Thursday, January 30, 2014 |

Seizures in Southern California

As violence, insecurity, with a glimmer of hope consume Michoacan, several hundred miles away, and Chino Antrax awaits extradition from Holland to San Diego, across the Atlantic, the integral parts of the business remain.  Sometimes lost in the headlines, substantial or interesting seizures continue, in timeless fashion, with shipments of product moving north, and money and weapons heading south.

January 22nd 2014:  In the mid afternoon a 52 year old San Diego man was stopped as he attempted to cross the San Ysidro border into Tijuana. He was driving a 2011 Sienna minivan, and carrying 17 high powered weapons parts, and 64 boxes of ammunition, about 2500 bullets total, and seven magazines.  He was placed into the custody of Homeland Security, with an immigration hold.  That same week in Tijuana, a man linked to Caballeros Templarios, a weapons broker and buyer for the troubled cartel, was arrested Manuel Alejandro Zuniga Garcia, 'El Pelon'.  He made statements to the PEPOS (Special Police for organized crime), saying in essence he was in Tijuana to buy weapons to take to Michoacan, coordinated by his two uncles, one in the States, and on in Michocan.  He was in Tijuana to receive a shipment of weapons.

January 23rd 2014: Last week at the San Clemente U.S Customs & Border Patrol checkpoint, between Tijuana and Los Angeles, officers intercepted 670 pounds of cocaine, from a 2011 Hyundai Elentra.  It was nearly 1:30 am when the compact car rolled into the station, likely eerily vacant, with piercing floodlights and tired agents, on their third cup of stale coffee from the break room.  The man, 54 was dressed in a suit and tie, which is odd for the hour, and after discovering he was not a US citizen, as claimed, he was pulled over for inspection.

K-9 units alerted on the car, and officers pulled out 45 cardboard boxes, each neatly packed with wrapped kilos of cocaine, 304 in all.
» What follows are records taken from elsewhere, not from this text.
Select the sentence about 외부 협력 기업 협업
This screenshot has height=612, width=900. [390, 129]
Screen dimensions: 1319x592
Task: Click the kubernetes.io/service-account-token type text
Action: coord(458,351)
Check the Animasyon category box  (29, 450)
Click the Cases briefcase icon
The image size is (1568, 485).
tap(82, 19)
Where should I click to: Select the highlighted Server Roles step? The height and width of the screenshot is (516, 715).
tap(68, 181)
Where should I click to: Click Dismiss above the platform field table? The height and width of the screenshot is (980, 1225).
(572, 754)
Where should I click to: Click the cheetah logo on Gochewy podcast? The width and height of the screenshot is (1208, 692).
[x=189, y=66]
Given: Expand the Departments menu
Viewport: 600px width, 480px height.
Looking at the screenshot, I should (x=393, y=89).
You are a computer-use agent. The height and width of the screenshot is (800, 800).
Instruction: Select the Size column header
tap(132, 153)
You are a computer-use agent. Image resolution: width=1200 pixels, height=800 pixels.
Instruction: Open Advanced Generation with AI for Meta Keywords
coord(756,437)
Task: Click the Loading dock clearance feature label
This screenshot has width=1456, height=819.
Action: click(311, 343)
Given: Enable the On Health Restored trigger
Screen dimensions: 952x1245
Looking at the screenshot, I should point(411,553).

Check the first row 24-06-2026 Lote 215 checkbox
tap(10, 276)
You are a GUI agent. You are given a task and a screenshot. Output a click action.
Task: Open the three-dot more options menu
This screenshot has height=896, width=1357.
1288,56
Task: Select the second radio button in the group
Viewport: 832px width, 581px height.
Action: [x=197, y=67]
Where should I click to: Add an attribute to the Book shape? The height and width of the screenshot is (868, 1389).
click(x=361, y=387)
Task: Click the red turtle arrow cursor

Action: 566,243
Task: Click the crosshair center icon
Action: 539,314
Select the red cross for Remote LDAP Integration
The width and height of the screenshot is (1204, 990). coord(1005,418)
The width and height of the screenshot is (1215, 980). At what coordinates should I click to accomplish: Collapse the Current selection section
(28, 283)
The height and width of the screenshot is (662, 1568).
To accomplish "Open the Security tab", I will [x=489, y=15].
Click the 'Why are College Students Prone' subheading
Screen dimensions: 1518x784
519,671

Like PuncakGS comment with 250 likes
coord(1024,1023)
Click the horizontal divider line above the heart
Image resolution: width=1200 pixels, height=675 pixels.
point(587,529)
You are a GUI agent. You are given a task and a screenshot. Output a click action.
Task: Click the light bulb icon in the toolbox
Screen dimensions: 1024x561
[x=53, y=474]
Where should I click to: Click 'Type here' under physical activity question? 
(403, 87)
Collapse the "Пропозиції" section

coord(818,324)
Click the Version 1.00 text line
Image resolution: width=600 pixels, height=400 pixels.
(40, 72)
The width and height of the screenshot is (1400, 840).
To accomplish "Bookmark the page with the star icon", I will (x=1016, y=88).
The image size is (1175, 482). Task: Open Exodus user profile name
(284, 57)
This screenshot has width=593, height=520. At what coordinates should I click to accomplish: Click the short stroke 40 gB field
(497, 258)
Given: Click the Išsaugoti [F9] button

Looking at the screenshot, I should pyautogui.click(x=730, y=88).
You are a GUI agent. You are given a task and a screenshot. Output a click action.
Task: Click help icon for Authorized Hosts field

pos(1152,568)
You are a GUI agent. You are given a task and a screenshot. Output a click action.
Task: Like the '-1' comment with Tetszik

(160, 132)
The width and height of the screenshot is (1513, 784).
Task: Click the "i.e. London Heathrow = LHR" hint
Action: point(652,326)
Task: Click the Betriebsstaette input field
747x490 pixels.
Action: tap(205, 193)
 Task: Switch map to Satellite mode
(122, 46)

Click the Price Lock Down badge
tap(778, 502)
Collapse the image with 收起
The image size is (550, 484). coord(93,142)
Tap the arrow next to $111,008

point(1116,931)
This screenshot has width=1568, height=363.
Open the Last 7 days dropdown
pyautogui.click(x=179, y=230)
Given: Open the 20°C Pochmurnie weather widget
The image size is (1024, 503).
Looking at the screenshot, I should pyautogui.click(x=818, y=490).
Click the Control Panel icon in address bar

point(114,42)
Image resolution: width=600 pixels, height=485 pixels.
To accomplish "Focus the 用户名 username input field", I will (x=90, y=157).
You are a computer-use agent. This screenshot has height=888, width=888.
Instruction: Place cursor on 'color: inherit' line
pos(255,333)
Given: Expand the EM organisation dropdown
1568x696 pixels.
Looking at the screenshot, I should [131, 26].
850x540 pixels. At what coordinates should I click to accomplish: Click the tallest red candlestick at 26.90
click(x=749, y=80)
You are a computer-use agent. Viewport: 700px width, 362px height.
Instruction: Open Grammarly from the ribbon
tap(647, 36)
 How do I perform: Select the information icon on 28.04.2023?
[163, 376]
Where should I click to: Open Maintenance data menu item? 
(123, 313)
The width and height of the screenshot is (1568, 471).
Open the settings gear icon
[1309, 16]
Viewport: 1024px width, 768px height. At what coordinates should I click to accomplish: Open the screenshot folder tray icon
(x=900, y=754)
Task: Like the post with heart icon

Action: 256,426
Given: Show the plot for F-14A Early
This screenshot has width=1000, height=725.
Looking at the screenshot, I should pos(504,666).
His name was not released, and he was turned over to the DEA.  The San Clemente station is known to be open sporadically, perhaps between the late hour, and the haphazard details of a large shipment, it could be speculated that someone assumed the stop would be closed.  Yet, there was no front car, or run through to check, on the smugglers part?  At that late hour?  A suit & tie works for early morning, or evening, even midday…yet stands out at 1:15 AM.  Likely  nothing will ever be known about the driver, or his case, or the origin of the seized drugs.  It is very possible this wasn't a random interdiction. 

January 28th 2014: Less then a week later, an Uzbakistan national, permanent US resident was stopped, driving a car carrier, northbound.  National Guard members, after a K-9 alert, performed an X-Ray inspection, which led the Guardsmen to irregularities in the bumpers of two Acura MDX's on the back of the carrier.  The bumpers held 49 bundles of cash, with markings indicating amount, and covered in silver duct tape.  The packages held 1.5 million in US currency.  The money, the cars, and the driver were all detained and held. 

The same day in Pine Valley, interstate 8, 15 pounds of cocaine were seized from the frame of a vehicle.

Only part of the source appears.